Wheatgrass-wheat partial amphiploids as a novel source of stem rust and Fusarium head blight resistance

Perennial wheatgrasses (Thinopyrum spp.) are recognized sources of genetic variation for annual wheat (Triticum aestivum L.) improvement. Amphiploid lines made by crossing Thinopyrum spp. and T. aestivum (common wheat) can increase resilience of wheat to pathogens and abiotic stress. However, lack of pairing between chromosomes of Thinopyrum and Triticum species reduces genome stability, seed set, and perenniality. Fifty-two wheat-wheatgrass amphiploids from the perennials Thinopyrum intermedium (Host) Barkworth & D. R. Dewey, Thinopyrum ponticum (Podp.) Barkworth & D. R. Dewey, and Thinopyrum junceum (L.) Á. Löve crossed with the annuals T. aestivum, Triticum turgidum L. subsp. carthlicum (Nevski) Á. Löve & D. Löve (syn.
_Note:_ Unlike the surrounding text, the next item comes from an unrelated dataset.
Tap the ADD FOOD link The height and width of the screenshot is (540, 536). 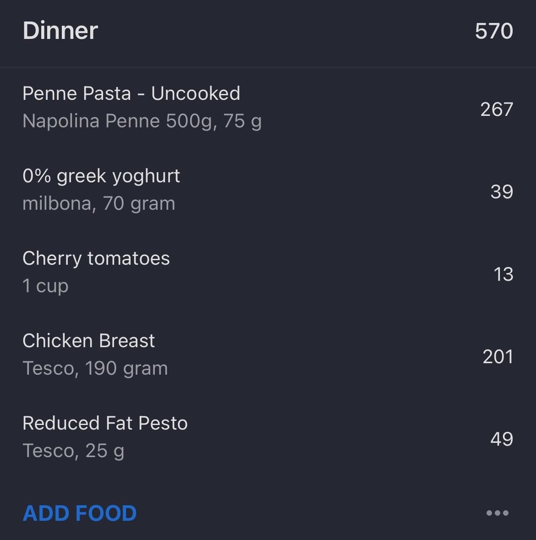click(x=79, y=513)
Triticum carthlicum Nevski), and Triticum turgidum subsp. durum (Desf.) Husn, were screened for wheat stem rust (caused by Puccinia graminis) and Fusarium head blight (FHB) (caused by Fusarium graminearum) reaction and evaluated for winter hardiness and perenniality. Twenty-four of 48 amphiploid lines were resistant to all stem rust races screened, including TTKSK (syn. Ug99), TRTTF, and common U.S. races. Of the 30 amphiploid lines point inoculated with F. graminearum, 21 were resistant based on the percentage of infected spikelets and the percent of visually scabby kernels. Three sources each of potentially novel stem rust and uncharacterized FHB resistance were identified and may be useful for wheat improvement. Two lines showed perenniality in Minnesota and may be valuable as coldtolerant perennial wheat germplasm. Seven lines representing two families showed potential genetic stability based on chromosome counts and seed production.